== 연습 자료

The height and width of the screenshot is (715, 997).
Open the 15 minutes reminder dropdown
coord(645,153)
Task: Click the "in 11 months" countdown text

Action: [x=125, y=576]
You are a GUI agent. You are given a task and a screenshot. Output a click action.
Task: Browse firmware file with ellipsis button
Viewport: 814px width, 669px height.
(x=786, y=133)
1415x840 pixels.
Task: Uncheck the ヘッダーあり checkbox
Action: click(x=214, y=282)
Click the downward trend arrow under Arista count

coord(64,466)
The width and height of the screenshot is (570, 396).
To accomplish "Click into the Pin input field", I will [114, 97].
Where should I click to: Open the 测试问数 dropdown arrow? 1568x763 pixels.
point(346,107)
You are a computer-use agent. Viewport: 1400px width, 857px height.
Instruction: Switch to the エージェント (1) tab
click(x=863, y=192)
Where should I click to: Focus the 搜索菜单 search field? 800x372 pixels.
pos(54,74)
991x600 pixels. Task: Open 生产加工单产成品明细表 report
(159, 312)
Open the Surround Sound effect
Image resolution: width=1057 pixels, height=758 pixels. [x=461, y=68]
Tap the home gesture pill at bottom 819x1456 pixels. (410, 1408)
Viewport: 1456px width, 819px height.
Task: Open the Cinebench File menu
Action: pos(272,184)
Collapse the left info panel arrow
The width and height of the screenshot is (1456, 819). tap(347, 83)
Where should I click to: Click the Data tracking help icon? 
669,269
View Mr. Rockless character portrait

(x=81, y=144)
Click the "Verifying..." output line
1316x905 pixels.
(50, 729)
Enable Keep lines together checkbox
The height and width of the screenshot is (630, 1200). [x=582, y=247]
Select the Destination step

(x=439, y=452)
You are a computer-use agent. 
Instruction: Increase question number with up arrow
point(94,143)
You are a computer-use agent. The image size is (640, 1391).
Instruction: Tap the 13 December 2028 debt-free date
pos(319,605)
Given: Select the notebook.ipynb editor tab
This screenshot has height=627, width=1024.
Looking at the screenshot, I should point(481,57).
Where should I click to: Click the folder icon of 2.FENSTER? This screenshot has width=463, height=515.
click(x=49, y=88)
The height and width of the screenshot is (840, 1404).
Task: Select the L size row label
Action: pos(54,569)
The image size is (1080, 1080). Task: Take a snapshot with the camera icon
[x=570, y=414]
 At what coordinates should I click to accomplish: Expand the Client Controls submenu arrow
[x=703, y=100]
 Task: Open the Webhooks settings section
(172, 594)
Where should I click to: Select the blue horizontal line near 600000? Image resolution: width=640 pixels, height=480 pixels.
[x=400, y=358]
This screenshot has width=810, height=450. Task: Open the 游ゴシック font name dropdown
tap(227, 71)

====

해야 할 일 |
위의 기록을 처음부터 끝까지 모두 한 글자도 바꾸지 말고 그대로 옮겨 적으세요.

아래 답안 |
The height and width of the screenshot is (715, 997).
Open the 15 minutes reminder dropdown
coord(645,153)
Task: Click the "in 11 months" countdown text

Action: [x=125, y=576]
You are a GUI agent. You are given a task and a screenshot. Output a click action.
Task: Browse firmware file with ellipsis button
Viewport: 814px width, 669px height.
(x=786, y=133)
1415x840 pixels.
Task: Uncheck the ヘッダーあり checkbox
Action: click(x=214, y=282)
Click the downward trend arrow under Arista count

coord(64,466)
The width and height of the screenshot is (570, 396).
To accomplish "Click into the Pin input field", I will [114, 97].
Where should I click to: Open the 测试问数 dropdown arrow? 1568x763 pixels.
point(346,107)
You are a computer-use agent. Viewport: 1400px width, 857px height.
Instruction: Switch to the エージェント (1) tab
click(x=863, y=192)
Where should I click to: Focus the 搜索菜单 search field? 800x372 pixels.
pos(54,74)
991x600 pixels. Task: Open 生产加工单产成品明细表 report
(159, 312)
Open the Surround Sound effect
Image resolution: width=1057 pixels, height=758 pixels. [x=461, y=68]
Tap the home gesture pill at bottom 819x1456 pixels. (410, 1408)
Viewport: 1456px width, 819px height.
Task: Open the Cinebench File menu
Action: pos(272,184)
Collapse the left info panel arrow
The width and height of the screenshot is (1456, 819). tap(347, 83)
Where should I click to: Click the Data tracking help icon? 
669,269
View Mr. Rockless character portrait

(x=81, y=144)
Click the "Verifying..." output line
1316x905 pixels.
(50, 729)
Enable Keep lines together checkbox
The height and width of the screenshot is (630, 1200). [x=582, y=247]
Select the Destination step

(x=439, y=452)
You are a computer-use agent. 
Instruction: Increase question number with up arrow
point(94,143)
You are a computer-use agent. The image size is (640, 1391).
Instruction: Tap the 13 December 2028 debt-free date
pos(319,605)
Given: Select the notebook.ipynb editor tab
This screenshot has height=627, width=1024.
Looking at the screenshot, I should point(481,57).
Where should I click to: Click the folder icon of 2.FENSTER? This screenshot has width=463, height=515.
click(x=49, y=88)
The height and width of the screenshot is (840, 1404).
Task: Select the L size row label
Action: pos(54,569)
The image size is (1080, 1080). Task: Take a snapshot with the camera icon
[x=570, y=414]
 At what coordinates should I click to accomplish: Expand the Client Controls submenu arrow
[x=703, y=100]
 Task: Open the Webhooks settings section
(172, 594)
Where should I click to: Select the blue horizontal line near 600000? Image resolution: width=640 pixels, height=480 pixels.
[x=400, y=358]
This screenshot has width=810, height=450. Task: Open the 游ゴシック font name dropdown
tap(227, 71)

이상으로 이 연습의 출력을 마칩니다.